EXERCISE DATA START

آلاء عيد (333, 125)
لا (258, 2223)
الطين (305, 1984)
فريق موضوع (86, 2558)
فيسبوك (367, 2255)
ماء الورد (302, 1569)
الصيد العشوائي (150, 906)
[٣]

EXERCISE DATA END

▶ [WHAT YOU HAVE TO DO]:
Go through the records and copy each one exactly.

▶ [TASK RESPONSE]:
آلاء عيد (333, 125)
لا (258, 2223)
الطين (305, 1984)
فريق موضوع (86, 2558)
فيسبوك (367, 2255)
ماء الورد (302, 1569)
الصيد العشوائي (150, 906)
[٣]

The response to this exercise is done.